== Segment start ==

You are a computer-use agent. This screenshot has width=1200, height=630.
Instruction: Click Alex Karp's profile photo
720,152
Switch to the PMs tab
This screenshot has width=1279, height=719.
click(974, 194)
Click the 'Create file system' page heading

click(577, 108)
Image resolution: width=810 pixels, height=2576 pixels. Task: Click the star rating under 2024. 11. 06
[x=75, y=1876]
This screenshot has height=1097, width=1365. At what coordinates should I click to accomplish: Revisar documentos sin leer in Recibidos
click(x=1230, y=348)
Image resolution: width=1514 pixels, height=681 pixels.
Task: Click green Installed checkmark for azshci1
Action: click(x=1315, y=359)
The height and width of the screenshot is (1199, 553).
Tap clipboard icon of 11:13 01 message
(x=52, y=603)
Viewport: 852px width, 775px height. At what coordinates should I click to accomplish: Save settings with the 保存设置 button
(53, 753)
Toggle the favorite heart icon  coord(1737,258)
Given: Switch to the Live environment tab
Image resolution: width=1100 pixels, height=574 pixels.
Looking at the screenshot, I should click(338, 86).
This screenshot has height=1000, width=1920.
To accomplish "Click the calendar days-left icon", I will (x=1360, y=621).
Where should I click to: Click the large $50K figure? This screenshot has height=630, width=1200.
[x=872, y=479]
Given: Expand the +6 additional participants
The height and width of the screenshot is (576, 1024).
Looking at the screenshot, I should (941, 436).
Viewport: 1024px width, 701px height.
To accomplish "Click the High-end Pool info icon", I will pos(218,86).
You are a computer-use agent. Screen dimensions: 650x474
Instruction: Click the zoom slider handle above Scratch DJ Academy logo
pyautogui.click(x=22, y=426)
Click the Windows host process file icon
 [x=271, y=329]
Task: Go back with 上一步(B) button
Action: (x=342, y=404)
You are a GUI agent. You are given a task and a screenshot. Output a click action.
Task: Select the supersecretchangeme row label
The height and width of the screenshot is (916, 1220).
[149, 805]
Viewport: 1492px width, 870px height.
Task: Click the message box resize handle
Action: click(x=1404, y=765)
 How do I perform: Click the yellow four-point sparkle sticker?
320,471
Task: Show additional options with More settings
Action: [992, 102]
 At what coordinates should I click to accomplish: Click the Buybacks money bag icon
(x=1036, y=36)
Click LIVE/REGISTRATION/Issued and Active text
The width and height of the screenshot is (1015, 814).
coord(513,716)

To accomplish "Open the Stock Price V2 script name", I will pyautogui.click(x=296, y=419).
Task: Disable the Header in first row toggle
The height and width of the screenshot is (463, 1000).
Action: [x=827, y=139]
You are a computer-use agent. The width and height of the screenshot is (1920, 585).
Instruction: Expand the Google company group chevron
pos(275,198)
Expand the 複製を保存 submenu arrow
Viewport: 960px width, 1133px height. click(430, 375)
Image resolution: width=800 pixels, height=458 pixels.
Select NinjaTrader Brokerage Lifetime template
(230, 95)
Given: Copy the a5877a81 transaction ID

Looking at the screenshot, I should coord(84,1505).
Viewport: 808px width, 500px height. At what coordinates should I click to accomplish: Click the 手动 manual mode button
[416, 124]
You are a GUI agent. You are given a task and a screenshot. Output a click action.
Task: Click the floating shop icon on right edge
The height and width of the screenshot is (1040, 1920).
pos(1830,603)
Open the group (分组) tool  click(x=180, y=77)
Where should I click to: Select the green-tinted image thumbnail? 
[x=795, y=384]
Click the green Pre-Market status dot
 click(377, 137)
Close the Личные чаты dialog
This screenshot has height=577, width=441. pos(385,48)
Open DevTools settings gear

== Segment end ==

Directions for this task >> Taking the entries above, write out exactly the lines starting with the line containing "Image resolution: width=1100" and going on through the line containing "You are a computer-use agent. Screen", both included, and nothing else.

Your solution >>
Image resolution: width=1100 pixels, height=574 pixels.
Looking at the screenshot, I should click(338, 86).
This screenshot has height=1000, width=1920.
To accomplish "Click the calendar days-left icon", I will (x=1360, y=621).
Where should I click to: Click the large $50K figure? This screenshot has height=630, width=1200.
[x=872, y=479]
Given: Expand the +6 additional participants
The height and width of the screenshot is (576, 1024).
Looking at the screenshot, I should (941, 436).
Viewport: 1024px width, 701px height.
To accomplish "Click the High-end Pool info icon", I will pos(218,86).
You are a computer-use agent. Screen dimensions: 650x474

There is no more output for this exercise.